Solved

How to check when zip function completed?

Posted on 2003-12-08
19
411 Views
Last Modified: 2008-03-10
Hi,
I have a perl scrip to zip a folder:
-------------------------------------
tar -cf folder.tar folder;
gzip -f folder.tar;
-------------------------------------
After that I remove the folder and all the files in that folder. However, when there are a lot of files in the folder and need some time to gzip the folder but the process continue running to the following steps to remove the files and folder. This caused the gzip process zip the empty folder.
How to make sure that the gzip is complete before removing the files and folder?
Please help.
Thanks.

Best Regards,
Ivonne
0
Comment
Question by:ivonne1094
  • 8
  • 7
  • 2
  • +1
19 Comments
 
LVL 24

Expert Comment

by:shivsa
ID: 9901317
$check = `gzip -f folder.tar`;
if ($check > 0 ) {
    print "zip is complete \n";
}
0
 

Author Comment

by:ivonne1094
ID: 9901350
Hi shivsa,
Thanks....but how about if the gzip function still running? How should I change my code to let the gzip finish then only removing the folder?
Thanks.
0
 
LVL 24

Expert Comment

by:shivsa
ID: 9901408
u can do more check

$check = `ps -aef | grep gzip`;
if ( $check ~= /folder.tar/ ) {
   print " gzip still running \n";
}
0
 
LVL 20

Expert Comment

by:jmcg
ID: 9901678
I have the impression there is something more going on that you are not telling us. Normally, whether executed from a perl script or from a shell script or from a command line, these commands run to completion before the next command is started or before returning control to the caller.
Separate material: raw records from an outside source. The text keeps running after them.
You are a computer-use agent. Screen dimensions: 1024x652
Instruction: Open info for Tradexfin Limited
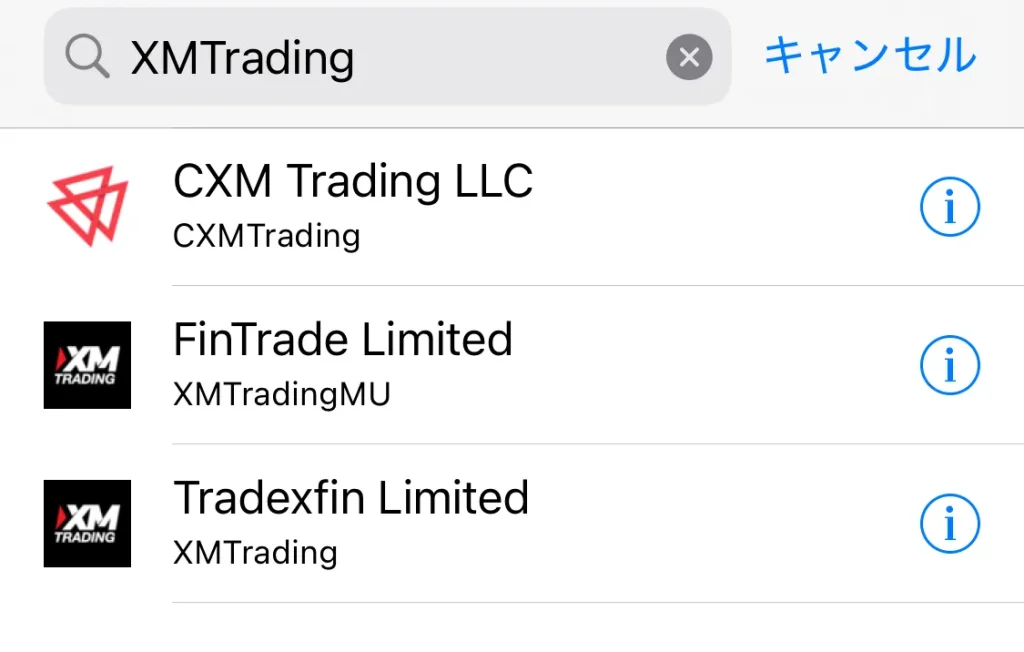pyautogui.click(x=950, y=522)
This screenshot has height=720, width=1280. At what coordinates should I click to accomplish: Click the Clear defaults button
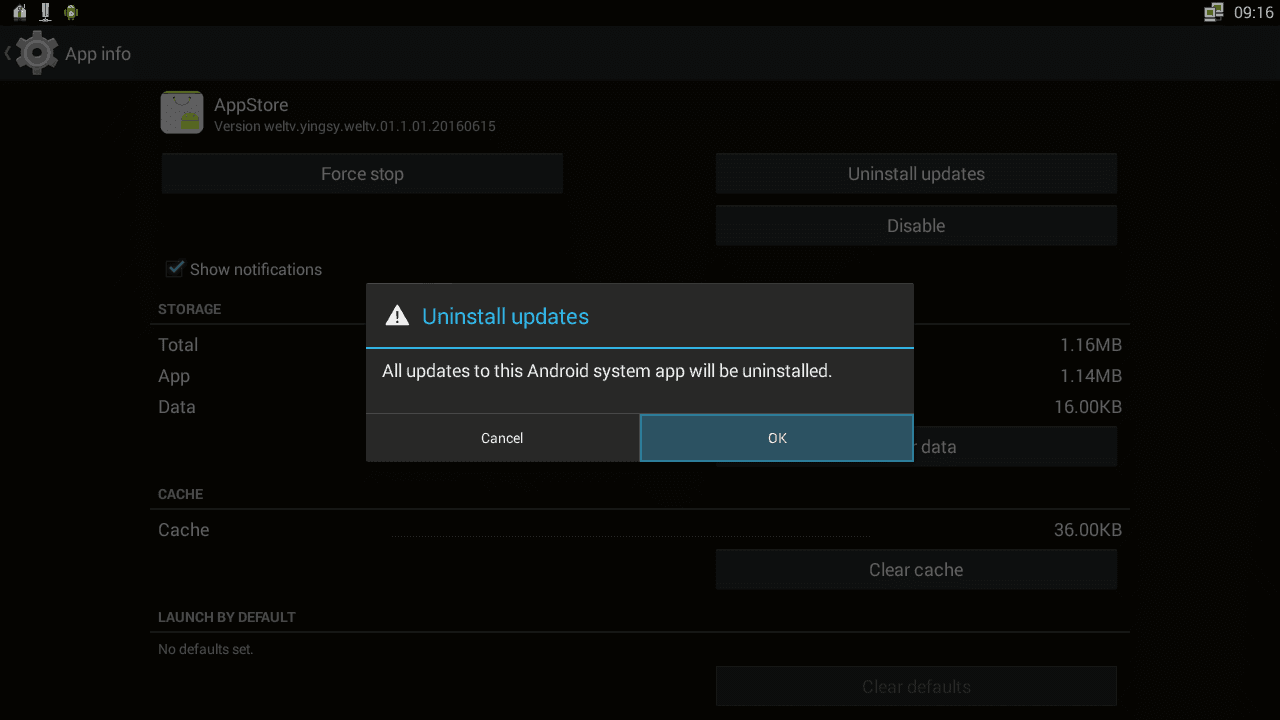click(916, 687)
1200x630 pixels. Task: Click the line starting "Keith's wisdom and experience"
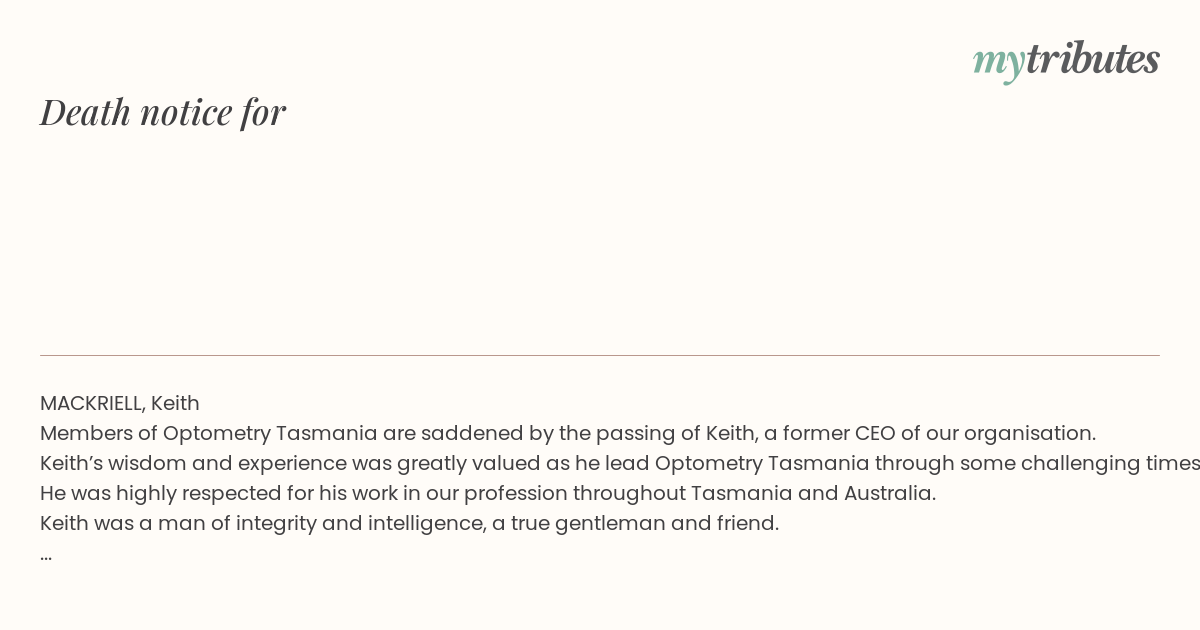tap(620, 463)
What environment are you running on (or what code are you actually using?) that would permit sequential commands to overlap in time?
0
 

Author Comment

by:ivonne1094
ID: 9902076
Hi jmcg,
The perl script is running in Unix environment.
Please refer to the perl script below:
-----------------------------------------
system "tar -cf folder.tar folder";
system "gzip -f folder.tar";

system "rm folder/*";
rmdir folder;
------------------------------------------
When the folder size is very big, the gzip need some times to zip the folder. However, the result returns invalid zip file because the files in the folder have been removed before the zip process finished.
Now I add "sleep 60" into the perl script to give one minute for zip process.
-----------------------------------------
system "tar -cf folder.tar folder";
system "gzip -f folder.tar";

sleep 60;

system "rm folder/*";
rmdir folder;
------------------------------------------
But this is no good solution to wait for the zip process.
Maybe I shouldn't write the gzip and remove file in above method, please let me know if there
is better solution.
Thanks.

0
 
LVL 20

Expert Comment

by:jmcg
ID: 9904180
This isn't yet making sense to me.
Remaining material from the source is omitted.